DiagnosticNews . April 2008 . Internet

Werbung im Internet

Irreführende Angaben bei Google

Im Rahmen einer vor dem Verwaltungsgericht Paris erhobenen Klage wurde der Gesellschaft Google vorgeworfen, im Internet irreführende Werbung betrieben zu haben. In dem vorliegenden Sachverhalt wurden neben den klassischen Suchergebnissen unter der mit „Anzeige“ – in Französisch „liens commerciaux“, d.h. „Handelsbeziehungen“ – betitelten Spalte bezahlte Links aufgeführt. Die Bezeichnung „Handelsbeziehung“ und die Tatsache, dass die Suchergebnisse auf der gleichen Webseite wie die bezahlten Links erscheinen, könnte – so führte das Urteil aus – einen Internetsurfer dazu verleiten, zwischen beiden, d.h. gesuchter und anzeigender Gesellschaft, eine Handelsbeziehung zu vermuten.

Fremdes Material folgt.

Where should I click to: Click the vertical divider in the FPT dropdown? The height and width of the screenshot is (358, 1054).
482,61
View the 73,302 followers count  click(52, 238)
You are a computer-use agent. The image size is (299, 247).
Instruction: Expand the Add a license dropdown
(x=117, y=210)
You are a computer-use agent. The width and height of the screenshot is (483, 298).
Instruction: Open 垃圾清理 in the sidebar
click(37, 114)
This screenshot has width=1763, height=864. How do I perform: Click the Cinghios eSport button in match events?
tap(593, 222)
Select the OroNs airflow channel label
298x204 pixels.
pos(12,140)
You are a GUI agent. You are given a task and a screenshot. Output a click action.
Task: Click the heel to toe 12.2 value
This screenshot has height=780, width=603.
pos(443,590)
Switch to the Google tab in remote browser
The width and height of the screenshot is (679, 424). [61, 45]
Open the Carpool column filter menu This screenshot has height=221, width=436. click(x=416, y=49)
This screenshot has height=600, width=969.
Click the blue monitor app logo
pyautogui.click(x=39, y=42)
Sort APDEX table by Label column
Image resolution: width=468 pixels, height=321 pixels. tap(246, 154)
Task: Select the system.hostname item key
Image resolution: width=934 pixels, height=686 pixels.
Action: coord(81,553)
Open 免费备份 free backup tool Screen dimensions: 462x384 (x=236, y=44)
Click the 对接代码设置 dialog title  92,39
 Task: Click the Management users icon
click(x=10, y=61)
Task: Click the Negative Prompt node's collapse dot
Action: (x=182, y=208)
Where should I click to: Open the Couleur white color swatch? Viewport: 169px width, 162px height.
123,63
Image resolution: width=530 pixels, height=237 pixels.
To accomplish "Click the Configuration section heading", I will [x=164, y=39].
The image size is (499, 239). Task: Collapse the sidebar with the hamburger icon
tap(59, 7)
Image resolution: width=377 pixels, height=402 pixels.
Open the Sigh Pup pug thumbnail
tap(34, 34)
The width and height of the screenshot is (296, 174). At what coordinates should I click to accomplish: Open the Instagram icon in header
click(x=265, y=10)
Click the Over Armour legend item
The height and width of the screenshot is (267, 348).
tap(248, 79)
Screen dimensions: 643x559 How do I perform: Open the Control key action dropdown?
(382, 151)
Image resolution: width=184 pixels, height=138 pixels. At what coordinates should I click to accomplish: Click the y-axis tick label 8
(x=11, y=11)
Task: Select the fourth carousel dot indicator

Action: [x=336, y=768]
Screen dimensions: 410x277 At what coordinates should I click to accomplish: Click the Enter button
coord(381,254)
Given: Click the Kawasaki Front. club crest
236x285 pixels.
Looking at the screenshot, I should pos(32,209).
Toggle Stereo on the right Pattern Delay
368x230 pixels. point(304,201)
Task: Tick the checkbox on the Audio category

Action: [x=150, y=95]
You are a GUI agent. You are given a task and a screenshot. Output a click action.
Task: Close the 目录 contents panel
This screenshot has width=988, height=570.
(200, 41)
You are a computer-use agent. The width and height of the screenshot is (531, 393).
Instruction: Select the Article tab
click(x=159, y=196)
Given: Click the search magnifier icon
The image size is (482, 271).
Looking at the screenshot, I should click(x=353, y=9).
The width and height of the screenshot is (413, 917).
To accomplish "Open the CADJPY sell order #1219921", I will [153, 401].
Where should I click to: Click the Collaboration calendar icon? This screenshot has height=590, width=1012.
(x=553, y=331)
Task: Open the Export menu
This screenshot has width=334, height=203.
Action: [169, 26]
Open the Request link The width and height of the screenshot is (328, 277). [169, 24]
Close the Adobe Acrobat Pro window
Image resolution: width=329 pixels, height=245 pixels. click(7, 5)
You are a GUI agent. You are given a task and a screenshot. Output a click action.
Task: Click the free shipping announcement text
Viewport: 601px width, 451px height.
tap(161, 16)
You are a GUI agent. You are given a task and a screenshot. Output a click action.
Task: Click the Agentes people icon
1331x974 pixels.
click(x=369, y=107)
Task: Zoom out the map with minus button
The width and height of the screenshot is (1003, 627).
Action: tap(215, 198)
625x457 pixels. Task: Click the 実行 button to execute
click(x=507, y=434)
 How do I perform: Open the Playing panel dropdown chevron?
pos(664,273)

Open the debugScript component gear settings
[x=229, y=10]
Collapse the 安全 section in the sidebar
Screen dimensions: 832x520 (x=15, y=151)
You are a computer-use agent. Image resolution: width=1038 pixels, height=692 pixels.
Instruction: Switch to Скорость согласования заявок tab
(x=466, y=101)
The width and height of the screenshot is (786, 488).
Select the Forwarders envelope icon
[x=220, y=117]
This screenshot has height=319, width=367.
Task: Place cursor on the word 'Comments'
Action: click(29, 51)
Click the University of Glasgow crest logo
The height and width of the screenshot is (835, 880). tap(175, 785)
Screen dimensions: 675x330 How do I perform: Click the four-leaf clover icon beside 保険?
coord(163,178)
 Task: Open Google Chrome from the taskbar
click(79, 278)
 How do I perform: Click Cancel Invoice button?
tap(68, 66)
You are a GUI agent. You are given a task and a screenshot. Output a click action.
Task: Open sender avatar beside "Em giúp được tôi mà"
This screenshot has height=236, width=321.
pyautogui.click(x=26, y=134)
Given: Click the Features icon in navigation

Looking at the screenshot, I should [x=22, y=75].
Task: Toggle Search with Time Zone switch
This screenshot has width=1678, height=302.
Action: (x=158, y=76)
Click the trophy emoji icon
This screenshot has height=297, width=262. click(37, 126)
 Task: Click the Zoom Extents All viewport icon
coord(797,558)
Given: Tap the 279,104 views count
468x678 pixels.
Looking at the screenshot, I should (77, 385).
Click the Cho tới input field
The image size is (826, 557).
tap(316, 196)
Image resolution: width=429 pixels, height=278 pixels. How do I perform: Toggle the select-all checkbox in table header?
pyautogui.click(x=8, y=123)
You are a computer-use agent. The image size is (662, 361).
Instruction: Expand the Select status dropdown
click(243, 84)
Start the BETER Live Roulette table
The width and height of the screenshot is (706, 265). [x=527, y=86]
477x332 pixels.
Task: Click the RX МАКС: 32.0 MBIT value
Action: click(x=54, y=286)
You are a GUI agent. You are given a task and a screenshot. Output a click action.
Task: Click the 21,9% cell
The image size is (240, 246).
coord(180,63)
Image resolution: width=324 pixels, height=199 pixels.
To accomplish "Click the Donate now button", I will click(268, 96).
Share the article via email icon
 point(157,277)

Das Berufungsgericht von Paris sieht Google als verantwortlich für den dadurch entstandenen Eindruck. Es verurteilt Google zur Zahlung von Schadensersatz in Höhe von jeweils 1.500 € an die verschiedenen Gesellschaften, Inhaber von großen Marken, die sich in der Vorgehensweise von Google geschädigt sehen. Darüber hinaus wird Google verboten, diese Praktiken gegenüber den Klägerinnen fortzusetzen. Für den Fall der Nichteinstellung der Anzeigen wird eine Strafe von 500 € für jeden Tag der Weiterführung festgelegt.